Exercise input ::
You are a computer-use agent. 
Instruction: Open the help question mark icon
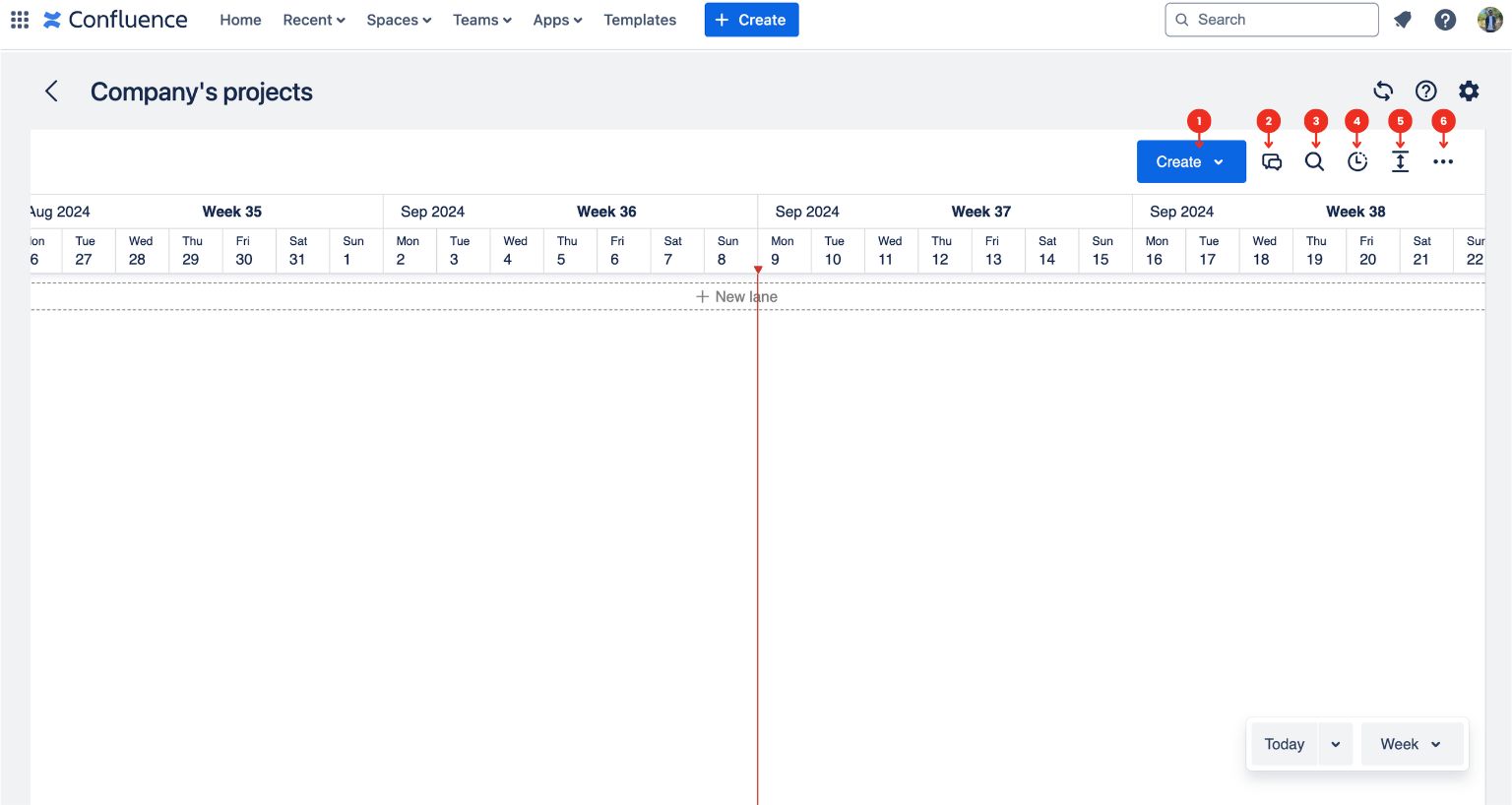click(x=1444, y=19)
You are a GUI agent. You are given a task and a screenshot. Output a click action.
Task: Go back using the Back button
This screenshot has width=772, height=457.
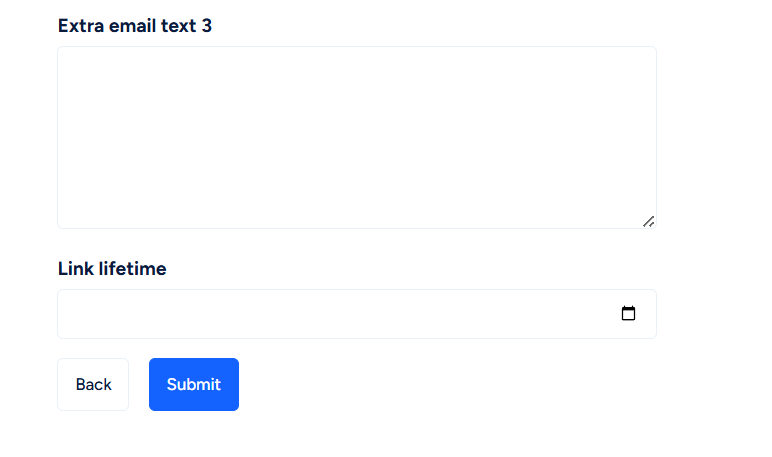(x=93, y=384)
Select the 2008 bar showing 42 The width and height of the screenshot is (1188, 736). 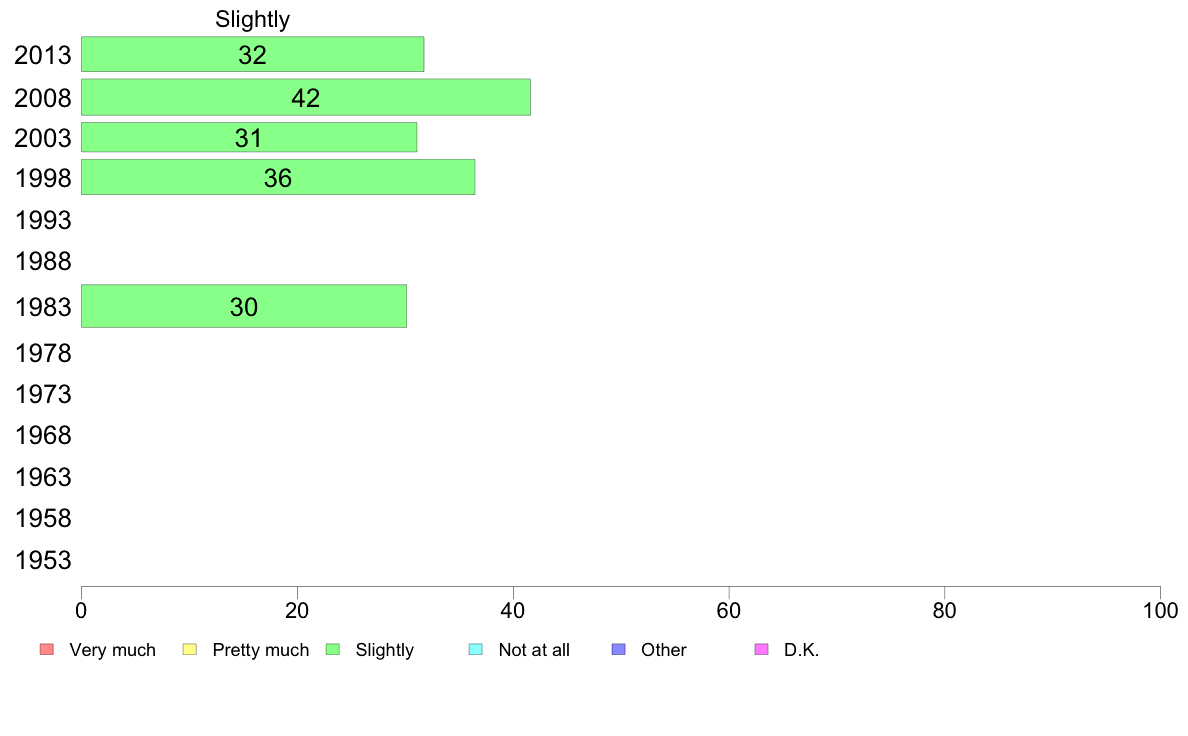coord(305,97)
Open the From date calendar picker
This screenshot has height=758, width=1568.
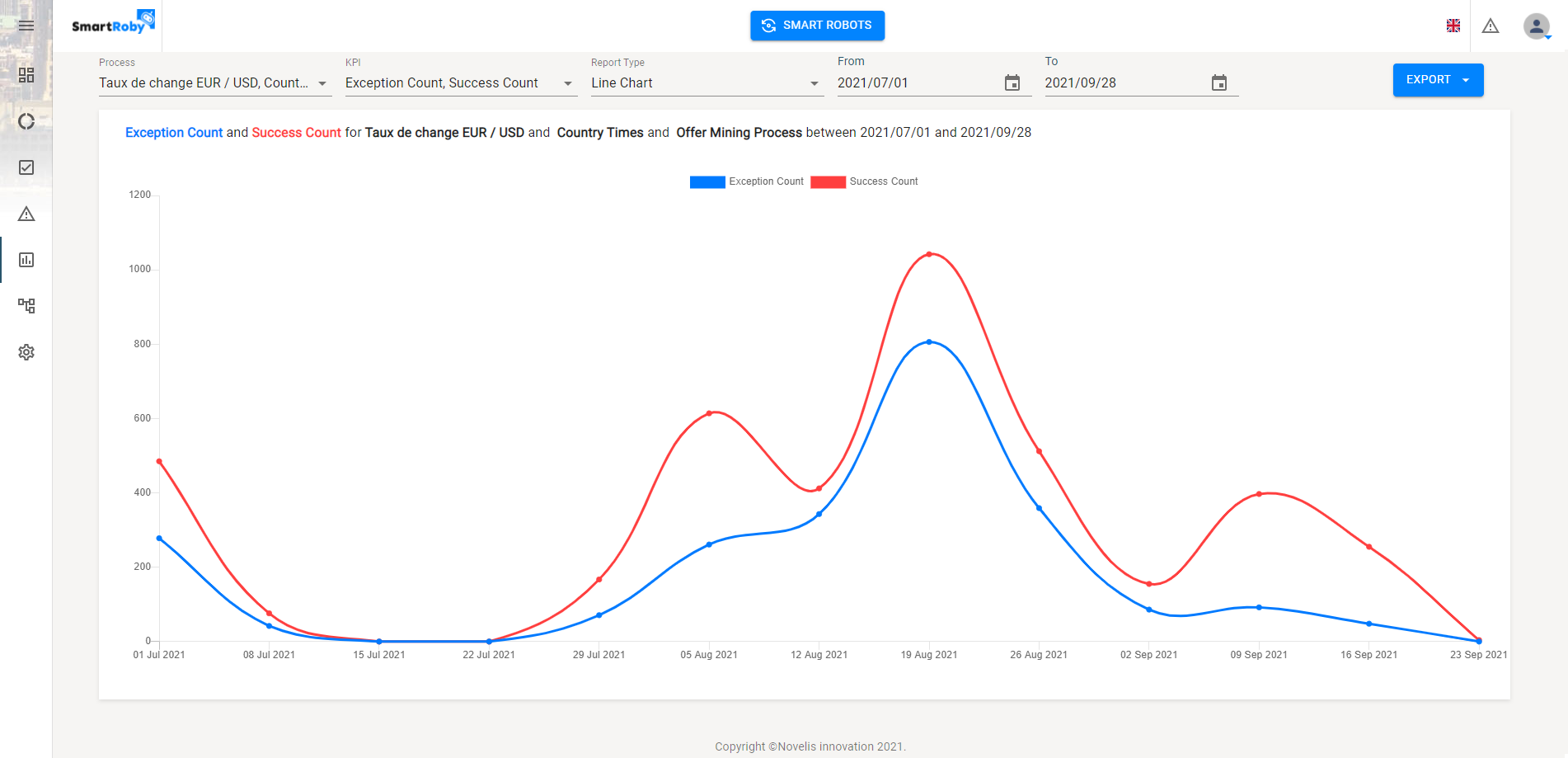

Work to be completed ::
Among the lines of the listing, count those containing the word "agent". Answer with the count alone.

Solution to this exercise ::
2